Pakistan Today

Thai PM supporters ready for defence

BANGKOK-

Supporters of Thai Prime Minister Yingluck Shinawatra say they will take to the streets as moves to impeach her gather pace, raising the spectre of confrontation with protesters who helped scupper a February election she had been expected to win.

The Constitutional Court annulled the election on Friday and the chairman of the Election Commission said it would be months before a new vote could be held, leaving Yingluck at the head of an enfeebled caretaker government with limited powers.

The crisis is the latest chapter in an eight-year battle between Bangkok’s middle class and royalist establishment against supporters of Yingluck and Thaksin Shinawatra, her brother, who was ousted as premier by the army in 2006. He lives in Dubai to avoid a jail term for abuse of power.

After months of restraint, Thaksin’s “red shirts” supporters are making militant noises under hardline new leaders.

“On April 5, red brothers and sisters, pack your belongings and be ready for a major assembly. The destination may be Bangkok or other places, it will be announced later,” Jatuporn Prompan, chairman of the “red-shirts” United Front for Democracy against Dictatorship, told supporters late on Saturday.

Jatuporn helped organize a “red-shirts” uprising against a previous government that ended in a bloody military crackdown in May 2010. More than 90 people were killed during the protests in central Bangkok. Jatuporn still faces terrorism charges related to the violence in 2010.

In the latest political crisis, 23 people have died and more than 700 have been wounded since November.

Speaking to an estimated 10,000 people in Pattaya southeast of Bangkok, another leader, Nisit Sintuprai, sent a warning to Suthep Thaugsuban, the former opposition politician who has led the protests against Yingluck since November.

“One big reason why we are on the move again is to tell Suthep that the majority in this country want democracy, want government through elections. We cannot accept a prime minister nominated by your people,” he said.

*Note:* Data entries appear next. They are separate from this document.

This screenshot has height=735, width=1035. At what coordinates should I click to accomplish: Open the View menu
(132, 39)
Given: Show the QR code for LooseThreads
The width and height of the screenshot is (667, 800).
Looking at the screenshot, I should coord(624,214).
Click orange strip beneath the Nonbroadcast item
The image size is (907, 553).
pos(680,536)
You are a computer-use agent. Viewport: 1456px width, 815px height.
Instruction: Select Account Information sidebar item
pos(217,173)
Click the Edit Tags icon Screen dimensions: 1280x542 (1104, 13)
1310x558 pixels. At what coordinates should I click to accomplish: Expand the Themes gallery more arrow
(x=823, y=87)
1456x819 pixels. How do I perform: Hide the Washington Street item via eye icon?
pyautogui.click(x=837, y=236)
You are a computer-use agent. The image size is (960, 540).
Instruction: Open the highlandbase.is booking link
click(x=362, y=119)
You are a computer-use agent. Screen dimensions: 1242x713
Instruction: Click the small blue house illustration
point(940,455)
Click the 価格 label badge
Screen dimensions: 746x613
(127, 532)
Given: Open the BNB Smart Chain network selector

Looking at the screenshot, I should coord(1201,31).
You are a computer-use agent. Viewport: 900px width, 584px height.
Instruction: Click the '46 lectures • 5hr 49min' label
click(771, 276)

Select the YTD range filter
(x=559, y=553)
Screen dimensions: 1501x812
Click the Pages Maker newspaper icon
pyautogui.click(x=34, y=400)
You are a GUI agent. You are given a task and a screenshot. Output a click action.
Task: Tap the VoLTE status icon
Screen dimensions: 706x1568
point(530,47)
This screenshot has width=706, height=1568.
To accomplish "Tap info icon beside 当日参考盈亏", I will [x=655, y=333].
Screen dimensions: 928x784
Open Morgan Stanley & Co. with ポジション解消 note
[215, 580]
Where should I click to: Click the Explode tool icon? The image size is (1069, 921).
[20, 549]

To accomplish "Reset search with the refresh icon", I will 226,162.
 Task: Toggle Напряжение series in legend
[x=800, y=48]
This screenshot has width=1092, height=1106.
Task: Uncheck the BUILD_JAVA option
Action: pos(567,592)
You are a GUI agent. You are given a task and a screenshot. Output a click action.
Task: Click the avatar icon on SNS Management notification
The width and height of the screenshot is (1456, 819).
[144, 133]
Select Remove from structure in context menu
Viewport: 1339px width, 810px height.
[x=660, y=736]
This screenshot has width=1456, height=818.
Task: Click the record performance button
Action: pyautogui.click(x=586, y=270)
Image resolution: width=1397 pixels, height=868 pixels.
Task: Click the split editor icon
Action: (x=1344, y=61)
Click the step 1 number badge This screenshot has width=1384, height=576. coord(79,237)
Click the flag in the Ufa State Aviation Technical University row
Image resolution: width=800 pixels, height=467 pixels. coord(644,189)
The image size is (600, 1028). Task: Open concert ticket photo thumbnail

Suthep’s People’s Democratic Reform Committee (PDRC) wants unspecified electoral changes before any election, aiming to dilute the influence of Thaksin and his massive support among the rural poor in the north and northeast.

Parties led by or allied to Thaksin have won every election since 2001 and Yingluck’s Puea Thai Party is widely expected to win any election held under current arrangements.

Suthep’s supporters disrupted the election on February 2 and prevented voting in 28 constituencies. The Constitutional Court ruled on Friday that made the ballot illegal because voting is supposed to be held across the country on the same day.